# [INSTRUCCIONES]
1. Responda con datos del texto sobre la endoscopia:
(a) ¿Qué tipo de tubo utiliza el médico para realizar una proctoscopia?
(b) ¿Cómo se llama la endoscopia que se hace cuando solo hay que examinar el lado izquierdo del colon?
(c) Además de usarse casi siempre, ¿qué permite el videoendoscopio flexible?
2. Resuma en dos oraciones el texto sobre la endoscopia.
3. Copie literalmente el fragmento del texto sobre la endoscopia que empieza en "Cuando acuda por" y termina en "nombre de endoscopia.".

# [TEXTO DE ANÁLISIS]
Cuando acuda por primera vez a su médico, este analizará en profundidad con usted los síntomas que usted refiera, su estado general de salud y sus antecedentes médicos.
Esta información por sí sola no sustentará un diagnóstico. A continuación, el médico examinará las paredes internas del intestino con un pequeño tubo de fibra óptica (que actúa como una diminuta cámara de vídeo) denominado endoscopio. Este procedimiento recibe el nombre de endoscopia.
Existen tres tipos de endoscopia:
1. Si el médico sólo necesita examinar el recto (la parte más inferior del intestino), utilizará un tubo rígido para realizar una proctoscopia.
2. Si el médico sólo necesita examinar el lado izquierdo del colon, utilizará un tubo flexible para realizar una sigmoidoscopia.
3. Si el médico necesita examinar todo el colon (la parte superior del intestino), utilizará un tubo flexible para realizar una colonoscopia.
En algunas ocasiones (especialmente en momentos de muchos síntomas) sólo se explorará la parte final o izquierda de su colon, mediante la llamada colonoscopia izquierda. Sin embargo, lo más habitual es que se intente examinar el colon completo (colonoscopia completa) e incluso los últimos centímetros de intestino delgado (ileoscopia). En nuestro medio ya se emplea casi siempre un videoendoscopio flexible. Permite además la toma de biopsias.

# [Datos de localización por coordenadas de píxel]

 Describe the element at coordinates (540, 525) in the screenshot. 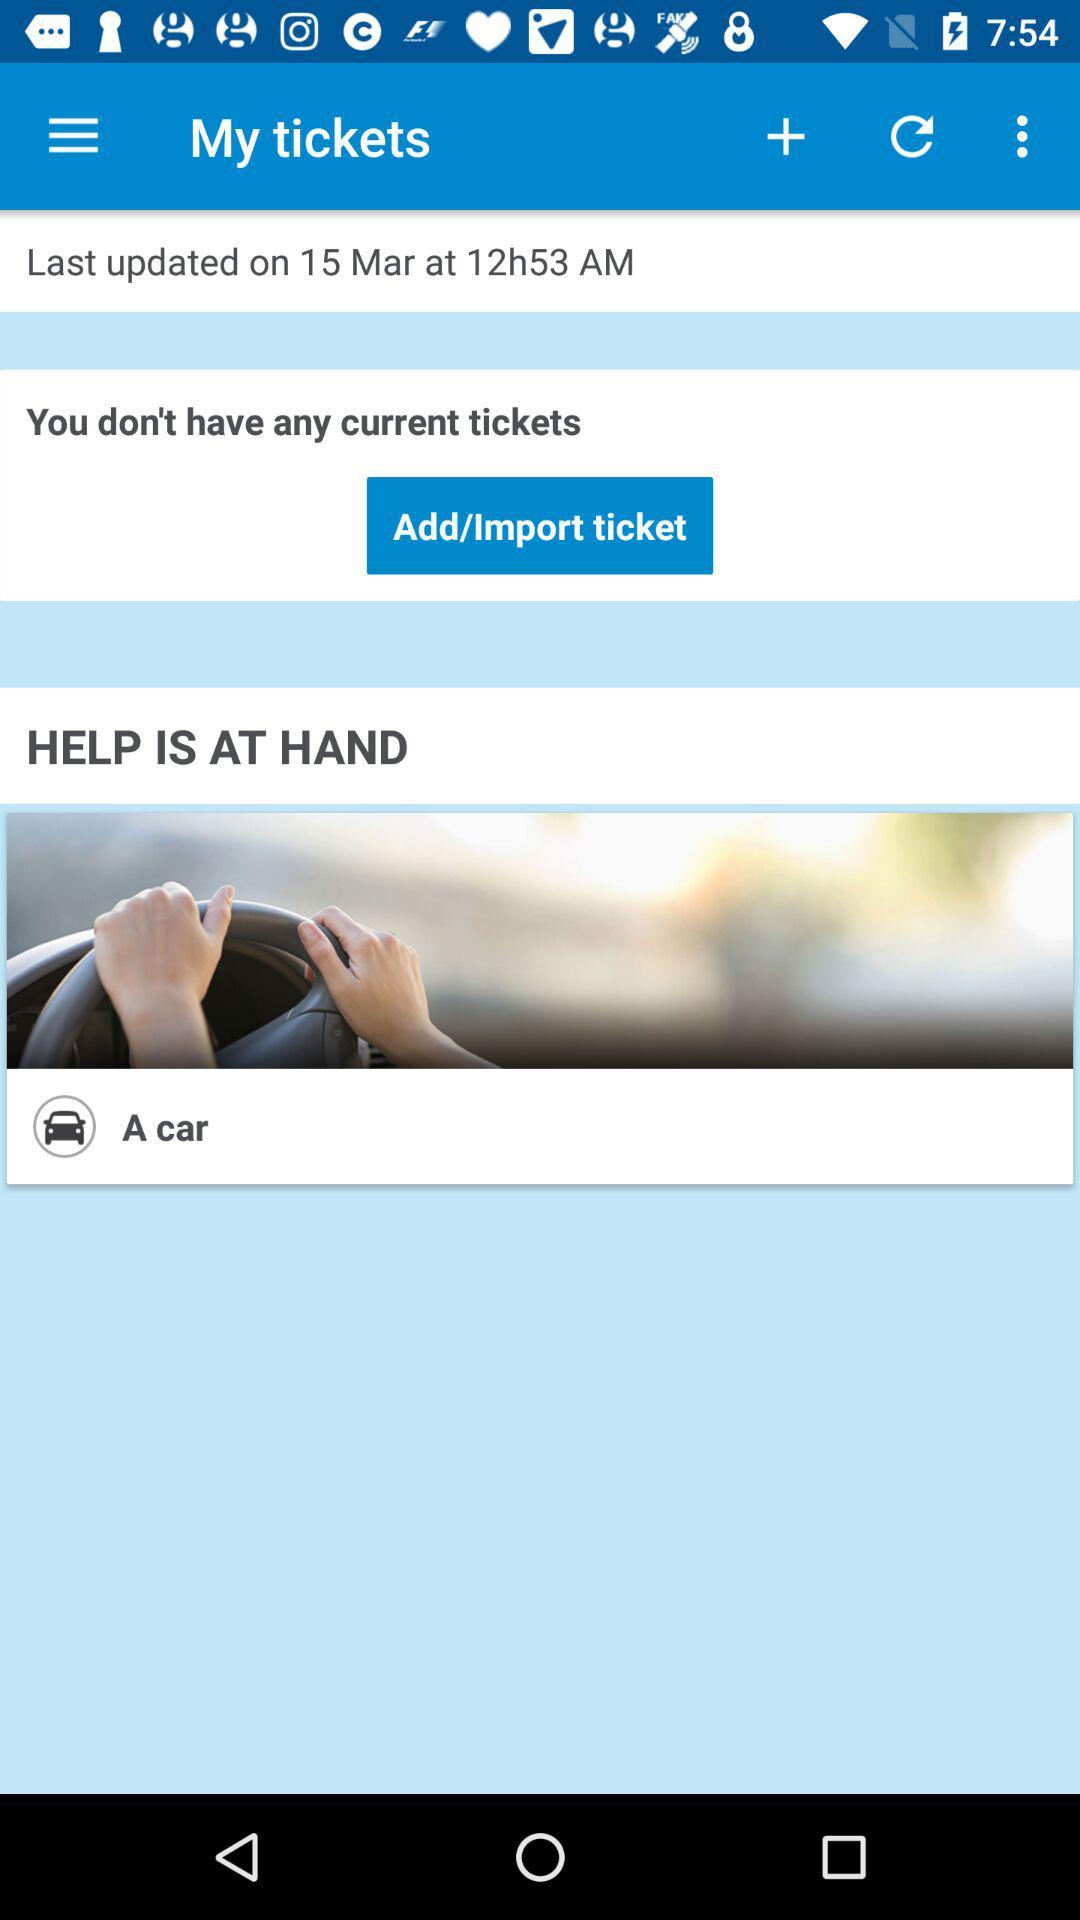

I see `the item below you don t item` at that location.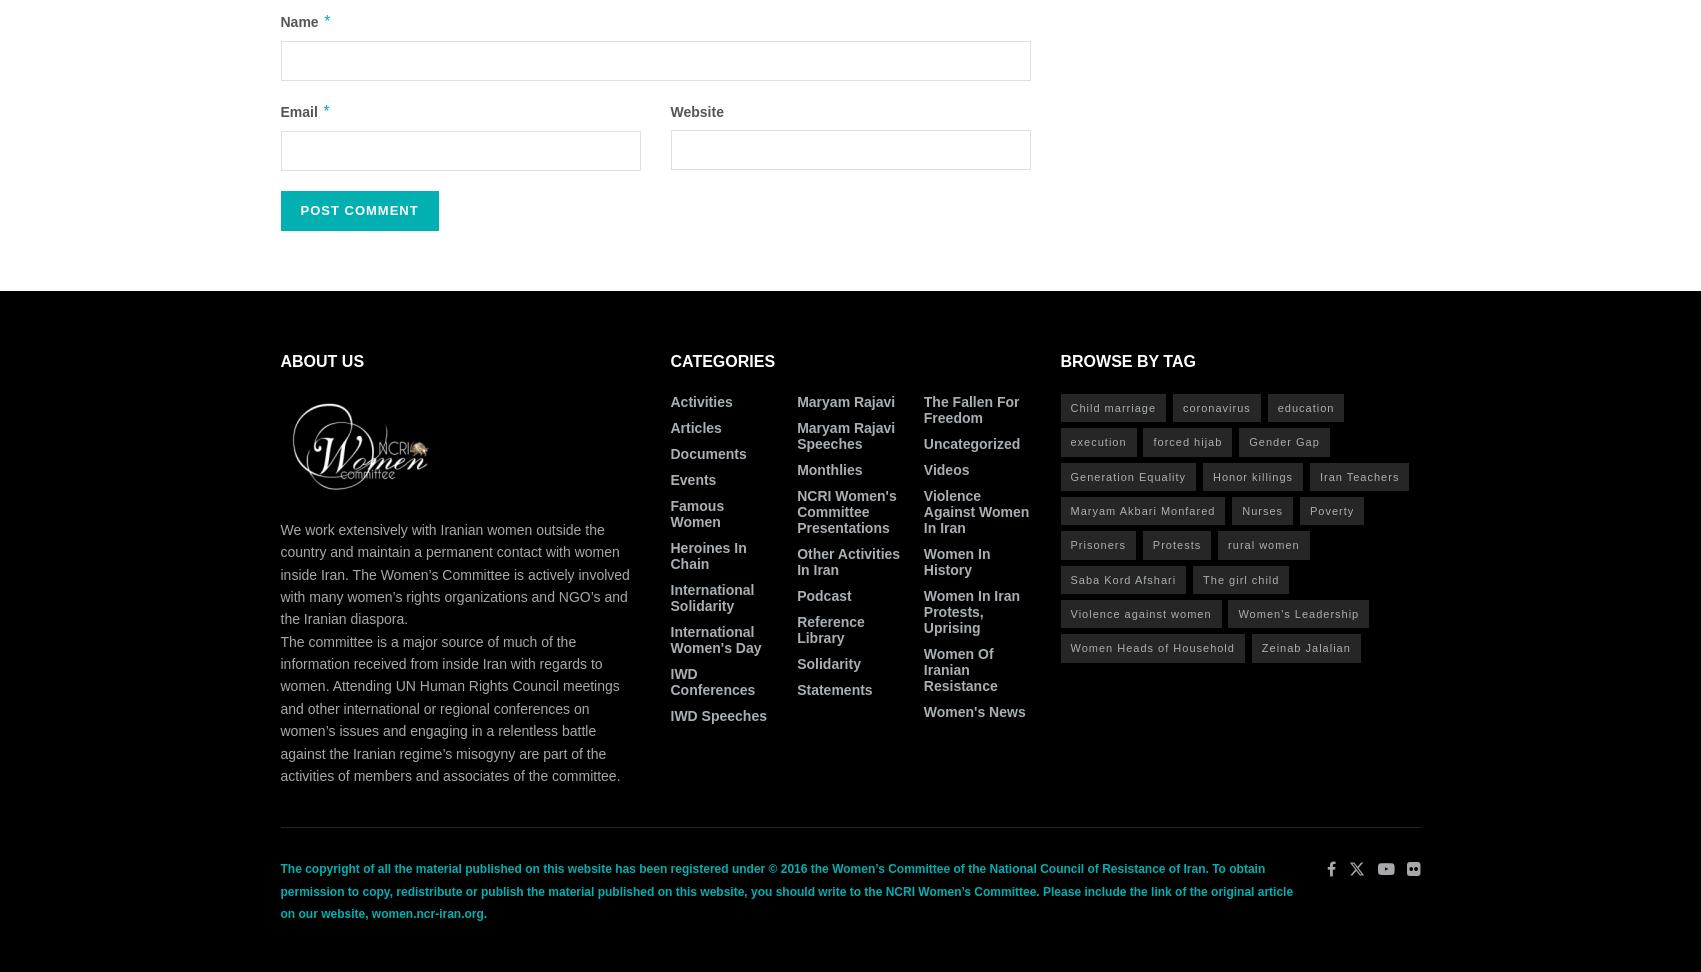 The height and width of the screenshot is (972, 1701). What do you see at coordinates (1069, 545) in the screenshot?
I see `'Prisoners'` at bounding box center [1069, 545].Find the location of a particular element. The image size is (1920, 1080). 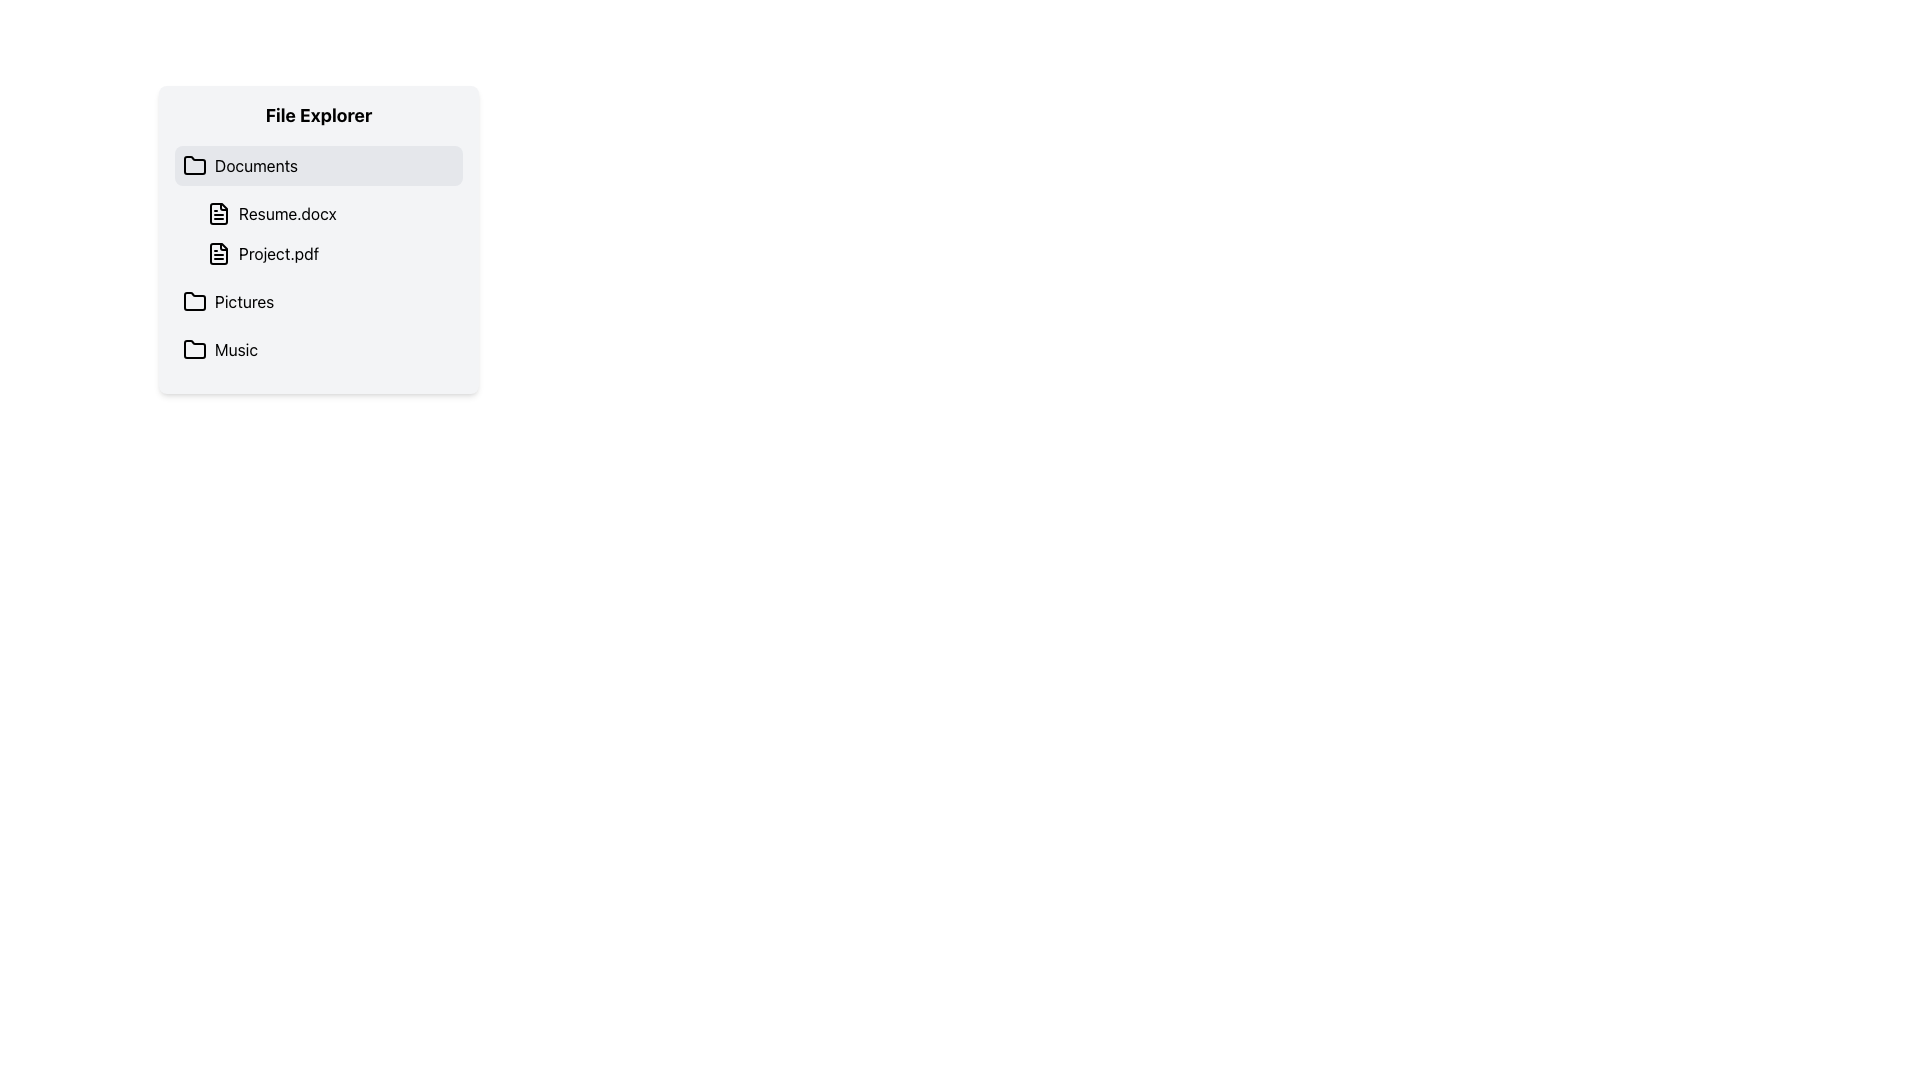

the document icon resembling a file, which has a black outline and hollow interior, located next to the text label 'Resume.docx' in the File Explorer interface, to identify the file type is located at coordinates (219, 213). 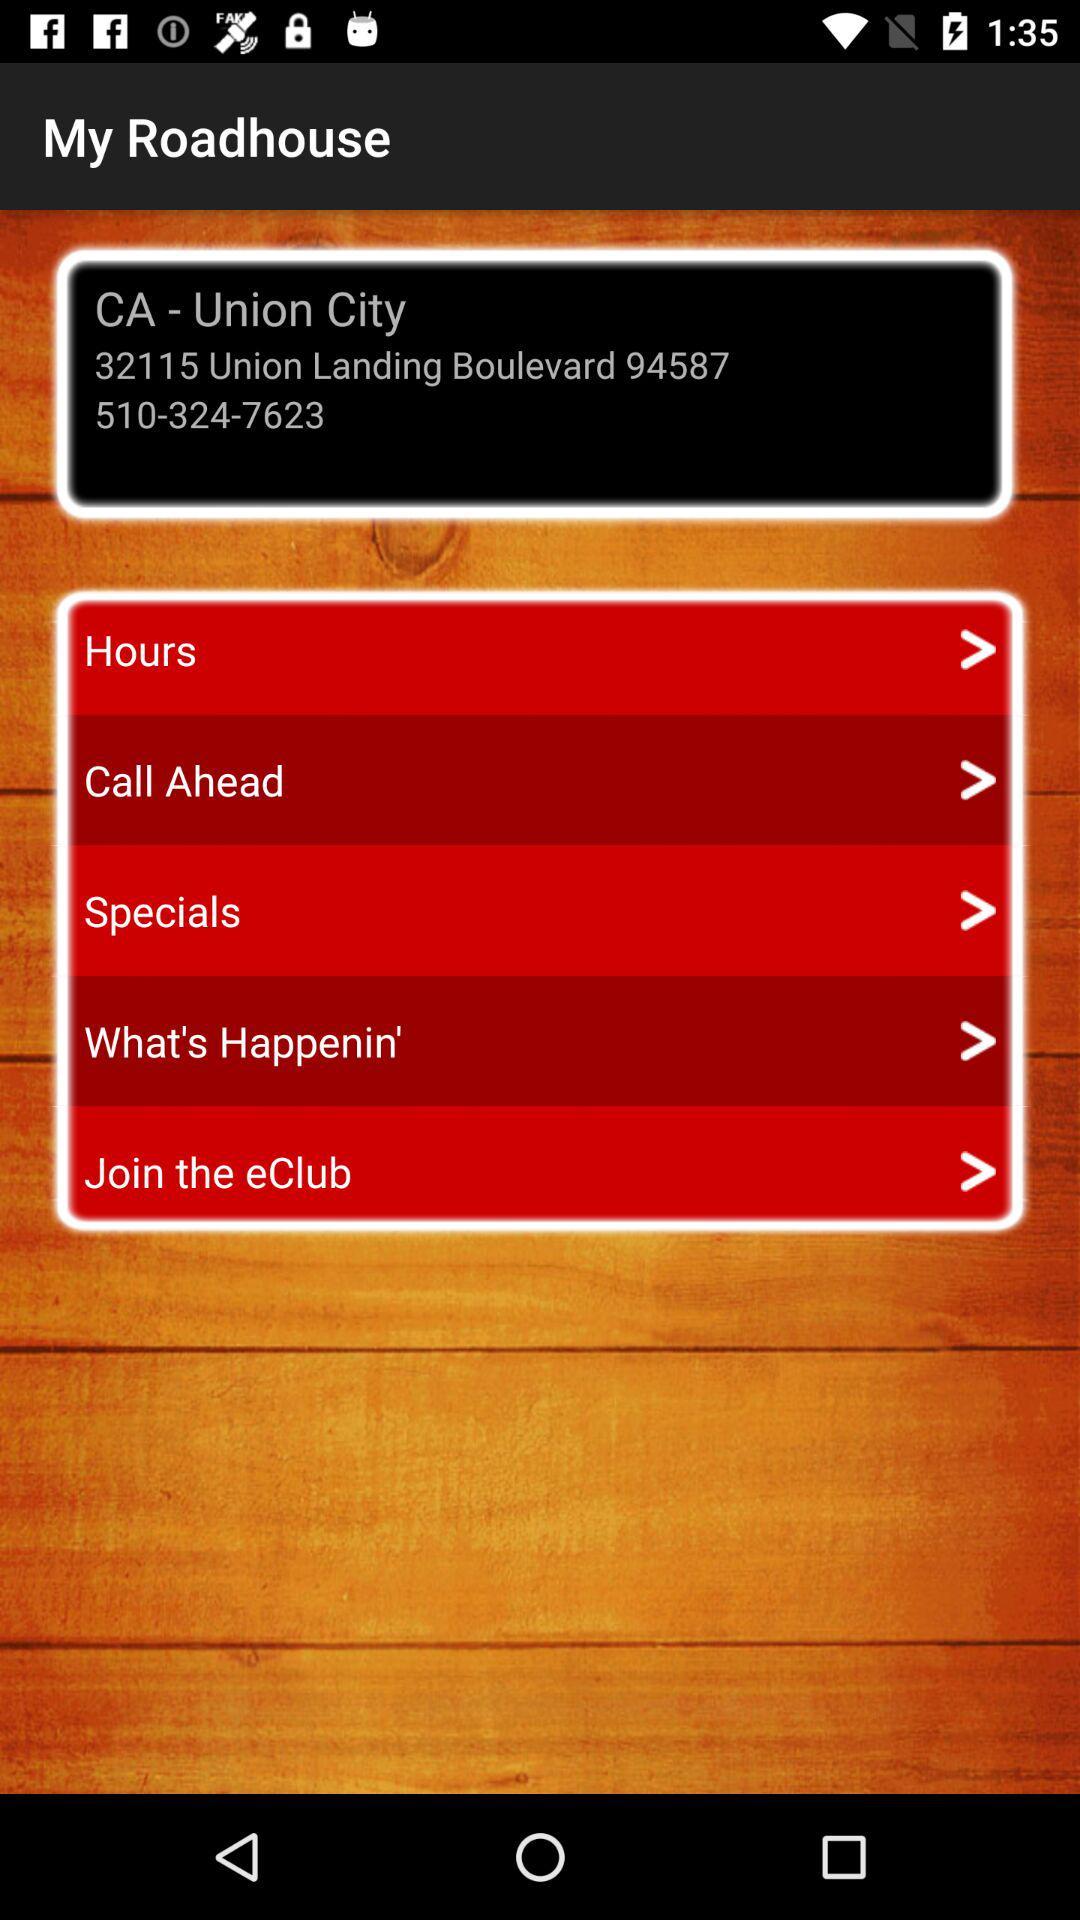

# [RESPUESTAS]
1.
(a) Un tubo rígido.
(b) Sigmoidoscopia.
(c) La toma de biopsias.

2. En la primera visita, el médico analiza con el paciente sus síntomas, su estado general de salud y sus antecedentes médicos, pero esa información por sí sola no sustenta un diagnóstico, y después examina las paredes internas del intestino con un endoscopio. Existen tres tipos de endoscopia (proctoscopia, sigmoidoscopia y colonoscopia) según la parte que haya que examinar, y lo más habitual es intentar examinar el colon completo, casi siempre con un videoendoscopio flexible que permite además tomar biopsias.

3.
Cuando acuda por primera vez a su médico, este analizará en profundidad con usted los síntomas que usted refiera, su estado general de salud y sus antecedentes médicos.
Esta información por sí sola no sustentará un diagnóstico. A continuación, el médico examinará las paredes internas del intestino con un pequeño tubo de fibra óptica (que actúa como una diminuta cámara de vídeo) denominado endoscopio. Este procedimiento recibe el nombre de endoscopia.